I finished this book a couple of days ago and I've been trying to think of something intelligent to say about it. I hadn't heard about it at all before, so I enjoyed reading something completely new to me. While reading I discovered that it is on the list of the National Endowment for the Art's top 100 books. I don't agree with all of their choices (I hate Catcher In The Rye - anyone else?) but figured it was worth checking out.
The first thing I noticed in this book was that the chapters were prime numbers. The main character and narrator, Christopher, has some version of autism and is very good with numbers. I am not. (I was pleased to recognize the prime numbers before he explained them!) I did my best to follow his explanations of mathematical and logical problems, but I admit to skipping over some of the paragraphs involving formulas, quadratic equations, or similar. I don't know the value of N, I never will, and it makes my brain hurt to think about it. (Sarah admits to being a "math geek" - her words not mine. I wonder if she could figure them out?)
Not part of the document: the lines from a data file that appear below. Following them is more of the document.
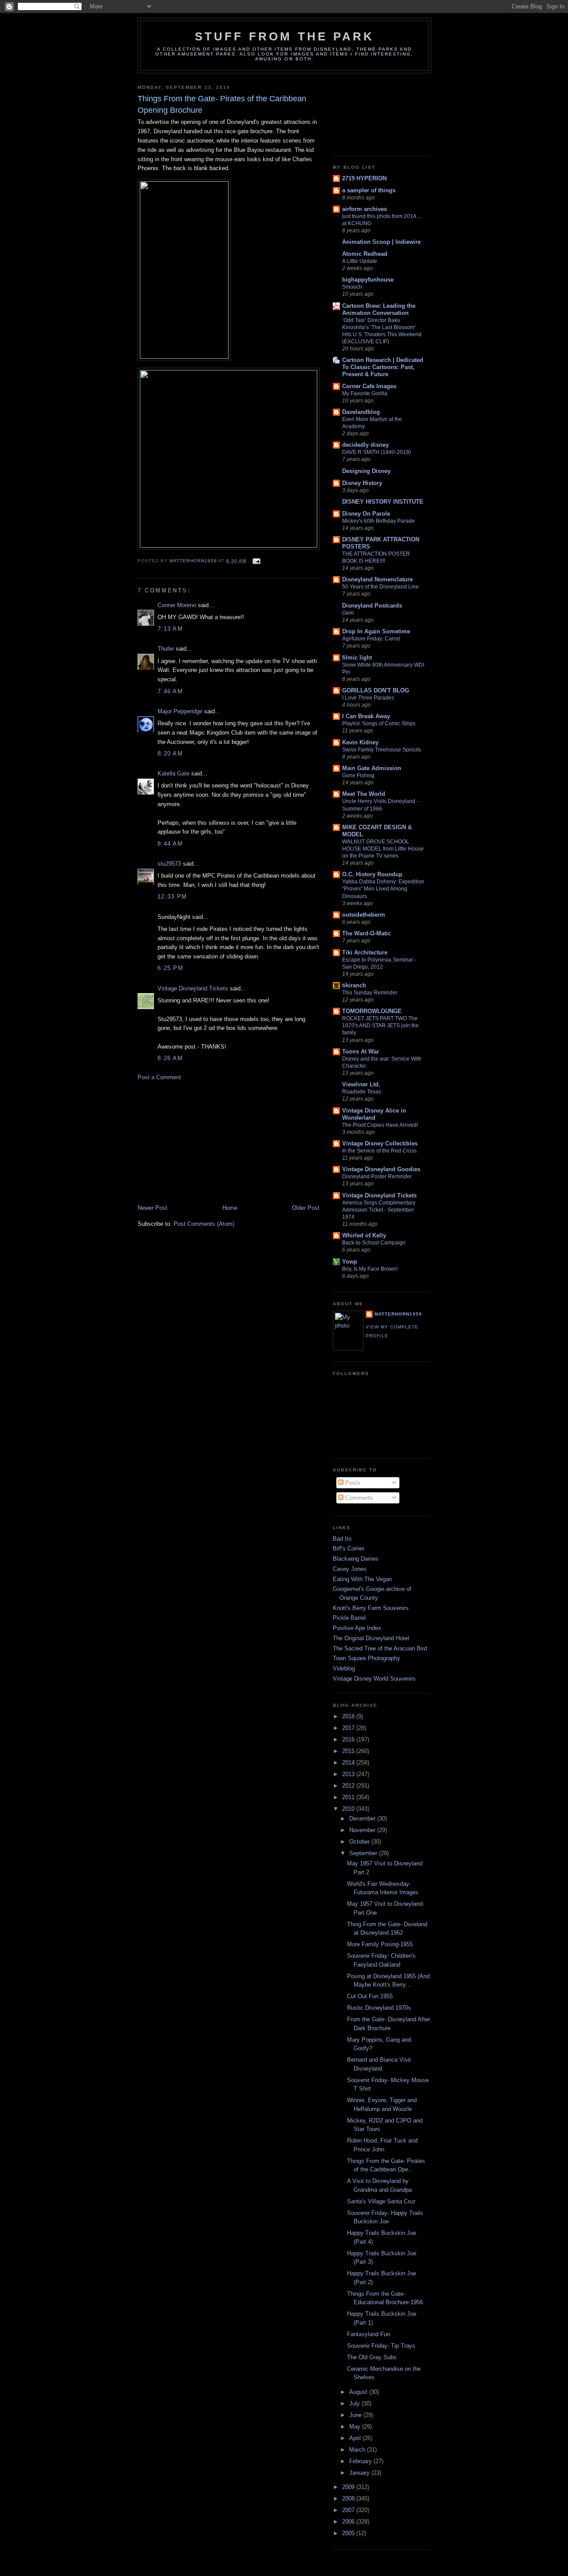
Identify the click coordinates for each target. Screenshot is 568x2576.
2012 (349, 1785)
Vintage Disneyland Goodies (381, 1169)
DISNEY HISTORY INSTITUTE (382, 501)
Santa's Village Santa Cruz (381, 2201)
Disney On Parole (366, 513)
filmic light (357, 657)
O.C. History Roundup (372, 874)
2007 (349, 2510)
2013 (349, 1774)
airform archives (364, 209)
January (360, 2472)
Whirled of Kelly (364, 1235)
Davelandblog (361, 412)
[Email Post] (256, 560)
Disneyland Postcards (372, 605)
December (363, 1818)
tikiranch (354, 985)
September (364, 1853)
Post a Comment (159, 1077)
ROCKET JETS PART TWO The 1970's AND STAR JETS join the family (380, 1025)
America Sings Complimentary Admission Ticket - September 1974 (378, 1210)
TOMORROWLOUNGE (372, 1011)
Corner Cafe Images (369, 386)
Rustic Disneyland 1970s (379, 2007)
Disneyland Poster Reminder (377, 1176)
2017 (349, 1728)
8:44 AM (170, 843)
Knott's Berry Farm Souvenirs (371, 1608)
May (355, 2426)
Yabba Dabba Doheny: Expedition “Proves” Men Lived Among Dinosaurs (383, 889)
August (359, 2392)
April (356, 2438)
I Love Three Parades (368, 698)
I found Christopher's narrative to be very interesting and quite funny at times. His description of "special needs" was great; by Christopher's definition we all have special needs. I liked the way he justified his actions, explaining why he did something or didn't like a certain situation but did so without apologizing for his choices. And I inwardly cheered for him when he managed to temporarily overcome his very real fears of new places, strangers, and stimulation to get where he wanted to go. He is definitely an unlikely hero but I found it reassuring that, with perseverance, he could accomplish what for him is a major task. And if he can do it, so can I.
The author did a wonderful job of creating his narrator. We see what Christopher sees, and we understand more because his mind does not process all of the information in the same way. The way the book is written, complete with run-on sentences and descriptions that are literal facts from Christopher's perspective, gives the impression that what you are reading is a novel written by someone with autism. I liked the way he used different fonts and elements important to his narrator (math, lists, diagrams) to tell Christopher's story.
So, in short, very cleverly written and unexpectedly inspiring.